__EXERCISE DESCRIPTION__
Please output the lines from the one with "This screenshot has width=663, height=626." through the end of the data exactly as written, omitting all pictures.

__GIVEN DATA__
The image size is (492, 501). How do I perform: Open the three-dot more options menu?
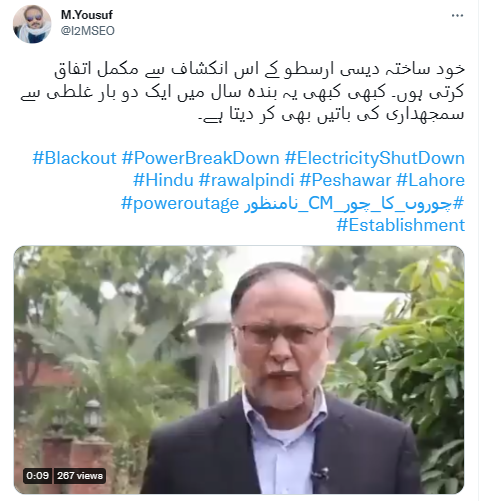coord(457,16)
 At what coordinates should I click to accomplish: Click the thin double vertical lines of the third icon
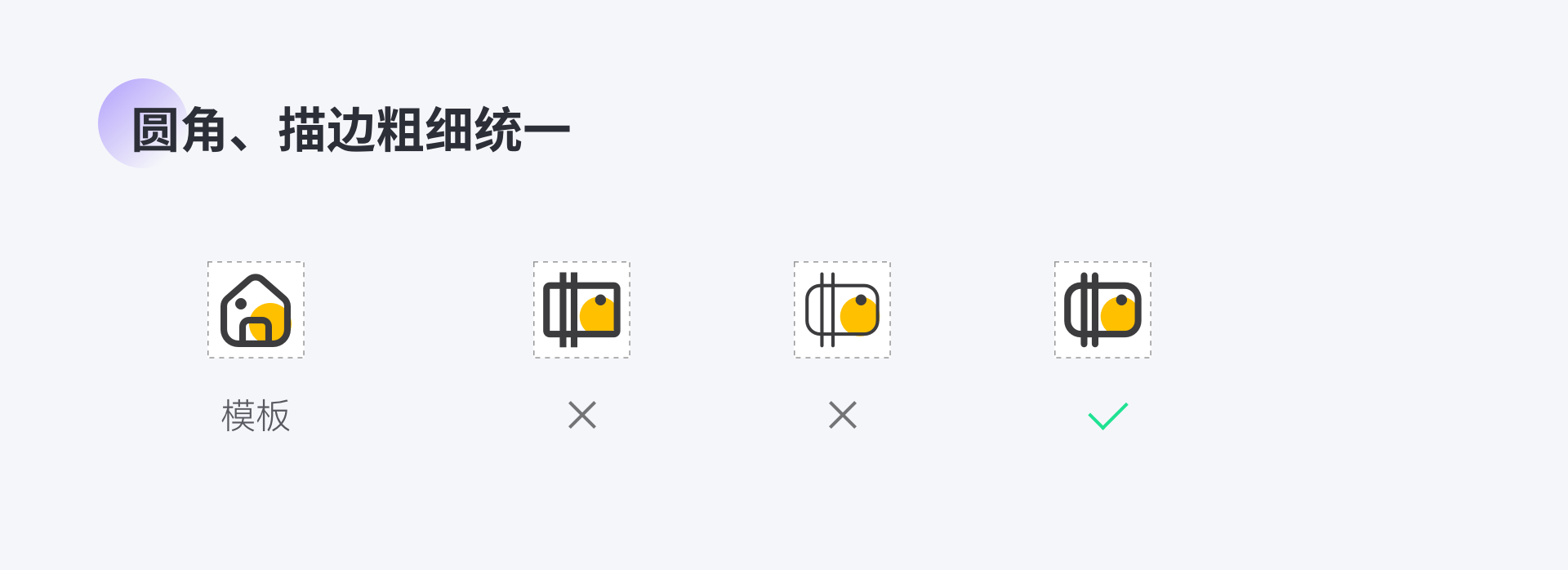[827, 310]
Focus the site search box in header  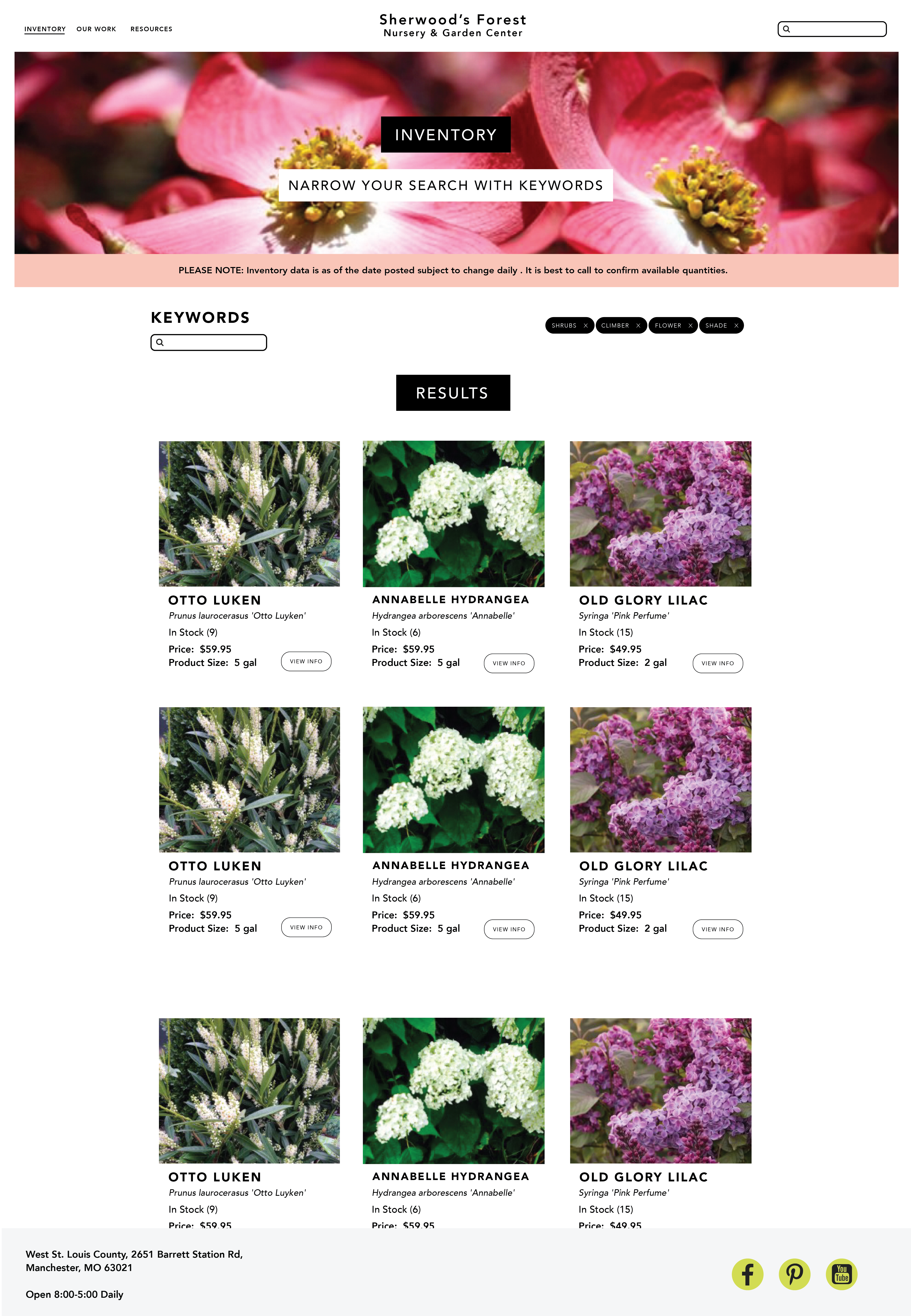pyautogui.click(x=832, y=29)
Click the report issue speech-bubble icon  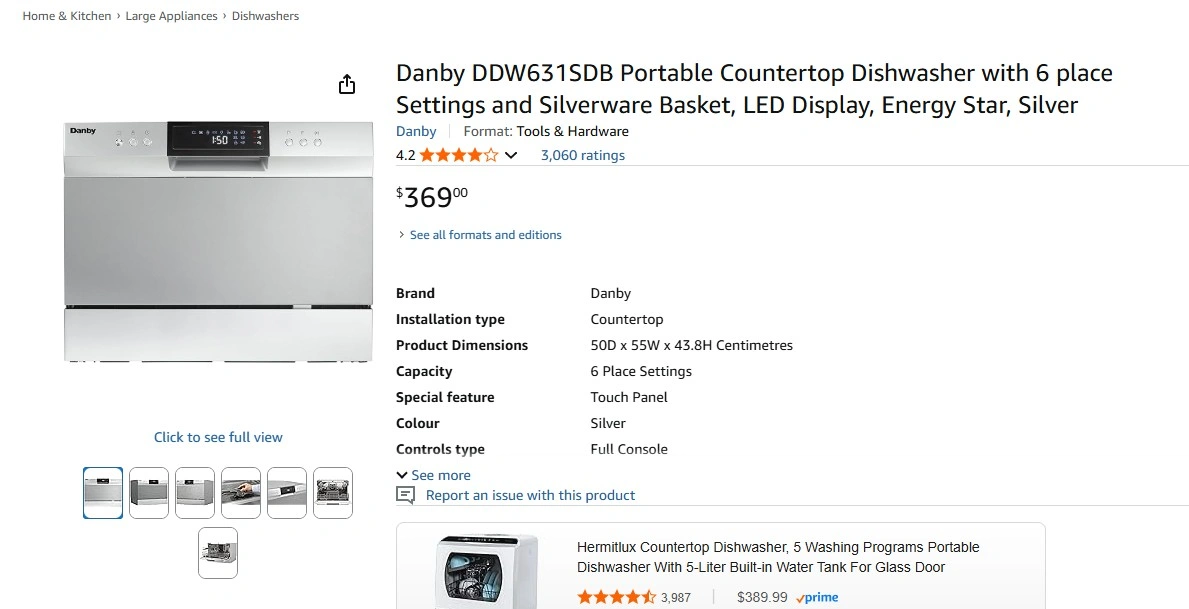coord(405,495)

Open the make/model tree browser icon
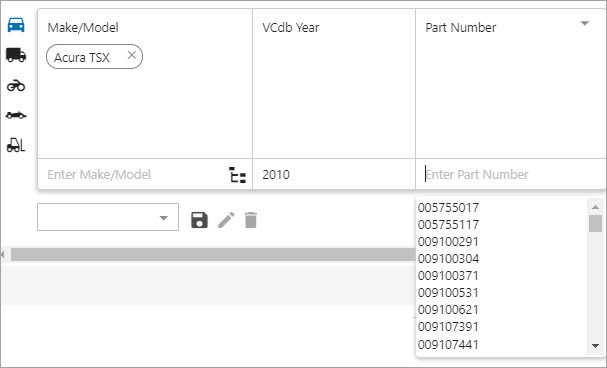237,175
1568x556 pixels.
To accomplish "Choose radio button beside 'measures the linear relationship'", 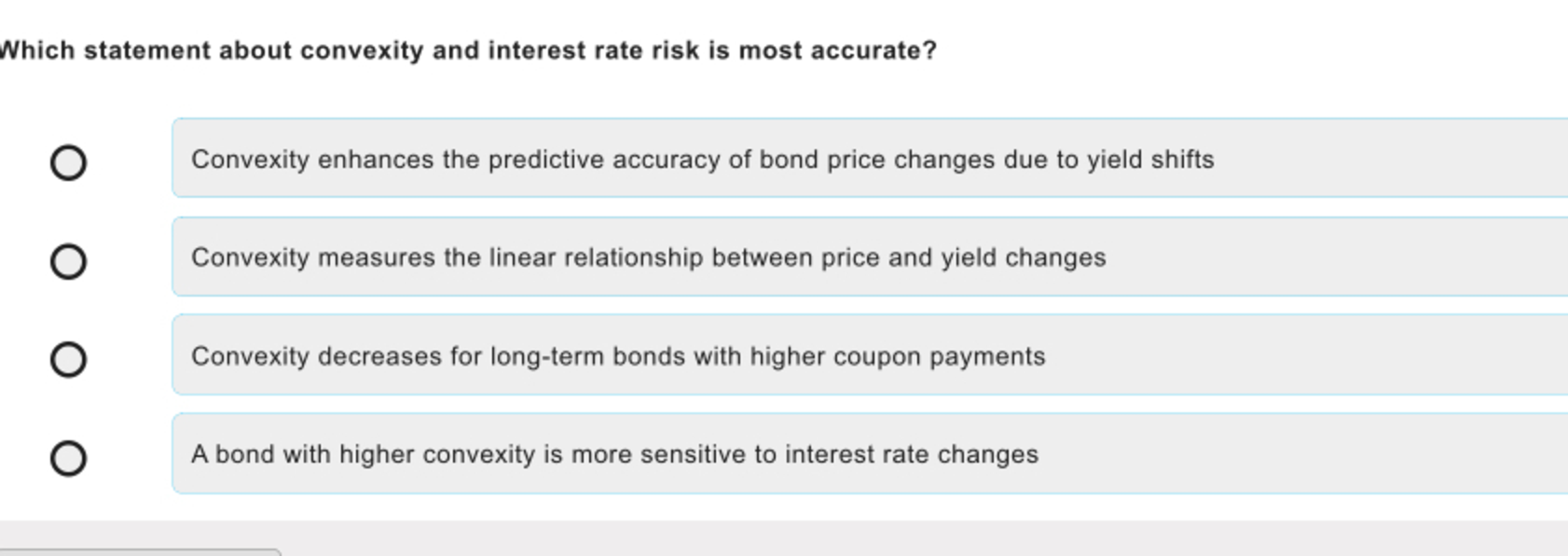I will 68,261.
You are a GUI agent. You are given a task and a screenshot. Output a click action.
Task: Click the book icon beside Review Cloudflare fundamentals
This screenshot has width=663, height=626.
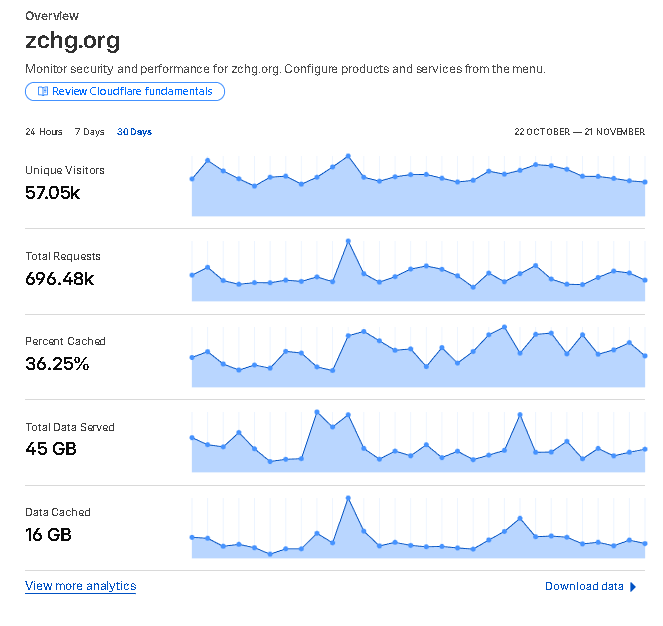point(42,91)
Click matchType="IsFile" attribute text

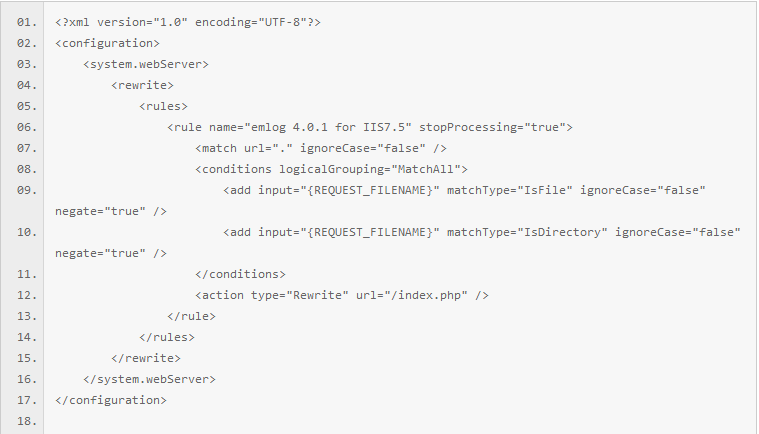[510, 190]
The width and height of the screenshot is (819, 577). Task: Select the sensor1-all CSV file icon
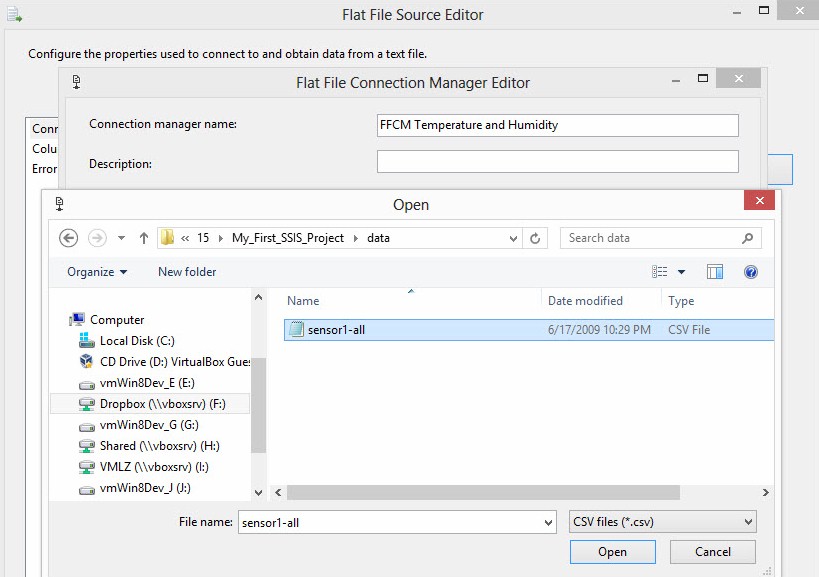(x=295, y=330)
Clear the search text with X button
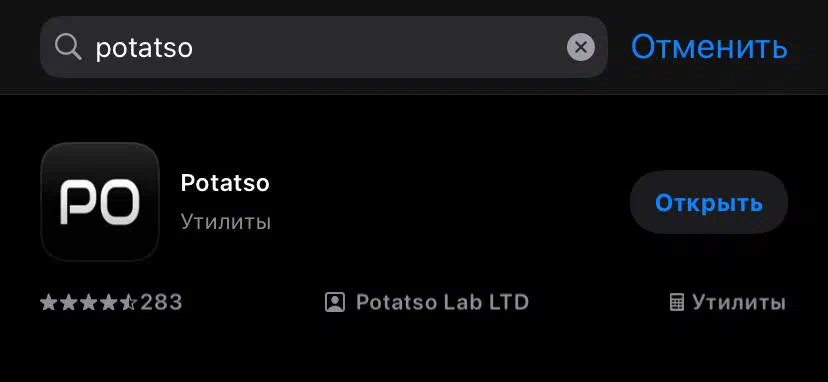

__ANSWER TO THIS TASK__
This screenshot has width=663, height=626.
point(42,91)
Click matchType="IsFile" attribute text

[510, 190]
The width and height of the screenshot is (819, 577). Task: Select the sensor1-all CSV file icon
(x=295, y=330)
Clear the search text with X button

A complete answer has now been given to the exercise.